If you have been faced with the question “bypass or angioplasty”, either for a loved one or for yourself, you are not alone. This is the commonest dilemma people encounter when diagnosed with a myocardial infarction or heart attack. Both are revascularisation techniques, that is, methods to allow blood flow to the heart muscle when there are one or more critical blocks in the blood vessels supplying the heart. However, there are significant differences between the two treatment modalities.
While the healthcare team caring for you at the time of the heart attack usually decides on the best management modality based on your medical parameters, it is important for you as the receiver of the treatment to have a clear understanding of what a bypass means, what an angioplasty means, and what to expect in the long term.
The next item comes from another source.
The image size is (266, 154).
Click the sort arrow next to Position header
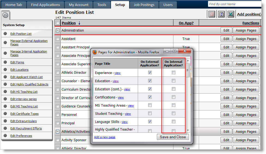[79, 23]
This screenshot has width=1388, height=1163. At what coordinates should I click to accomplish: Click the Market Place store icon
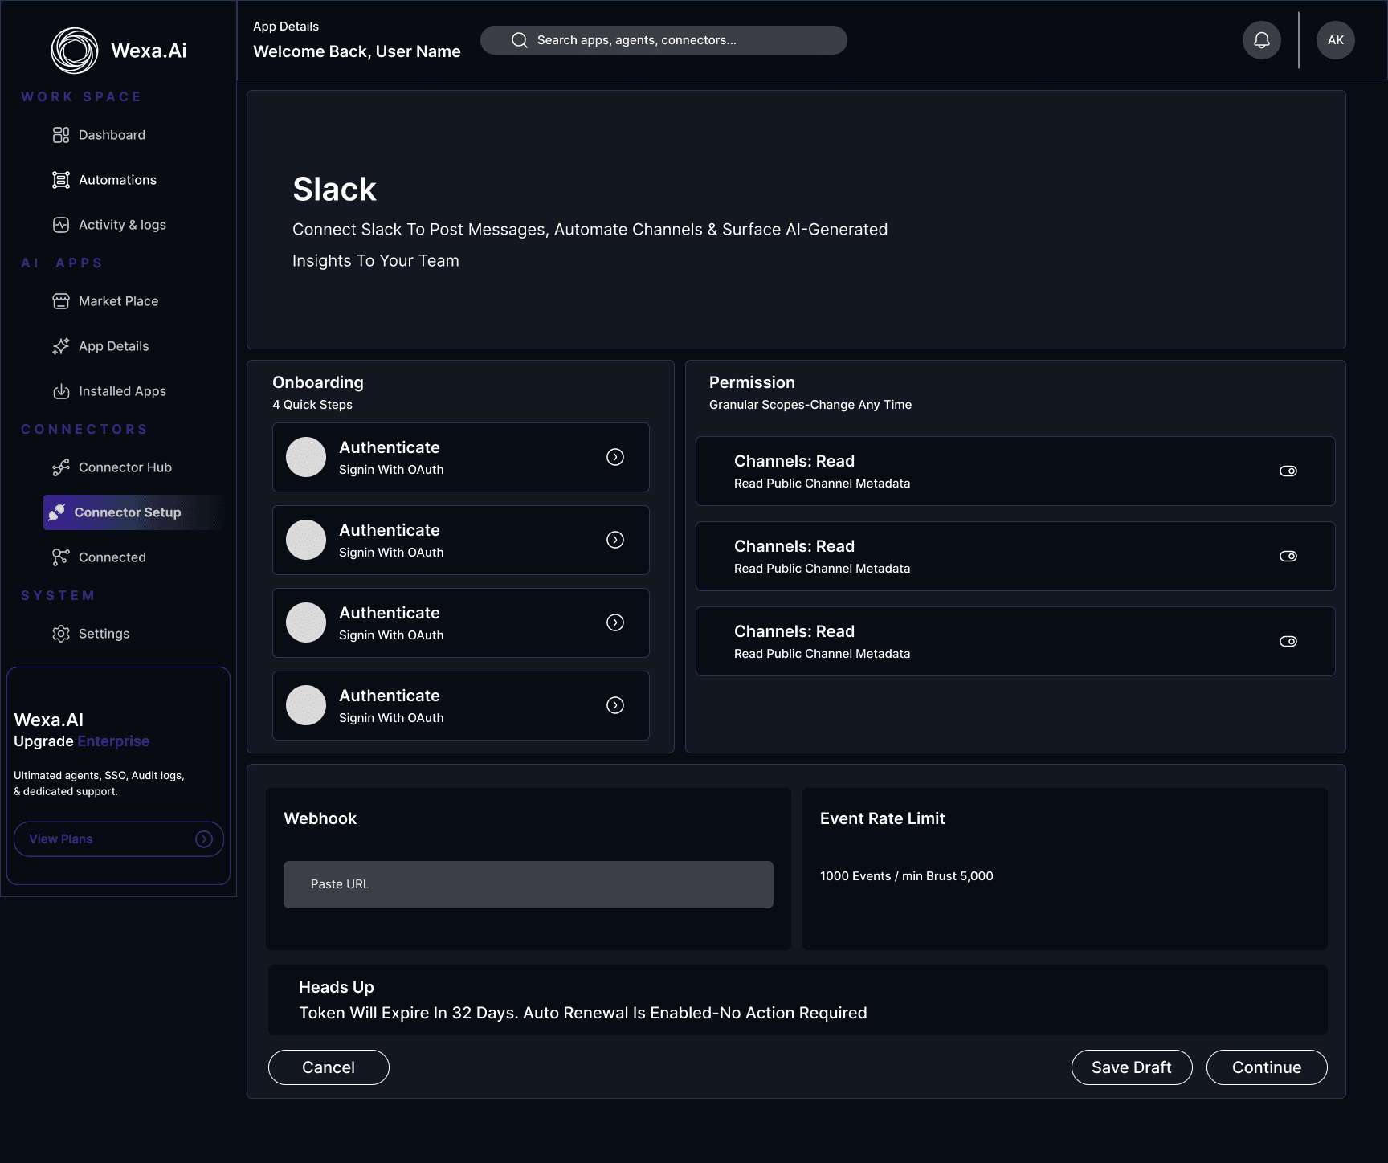coord(61,301)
To begin with, coronary artery bypass graft or CABG is an open-heart surgery wherein the blocked coronary blood vessels are circumvented or bypassed using healthy vessels from other parts of your body such as your legs or chest area. This alternate route or bypass then supplies the much-needed blood to the heart muscle. Minimally invasive cardiac surgery or MICS is a newer treatment modality in which instead of opening up the chest to access the heart the surgeon performs the bypass surgery through small key-holes in the chest wall using thoracoscopy device. The recovery time is lesser for MICS approach than the conventional approach but only certain patients are eligible for this type of surgery.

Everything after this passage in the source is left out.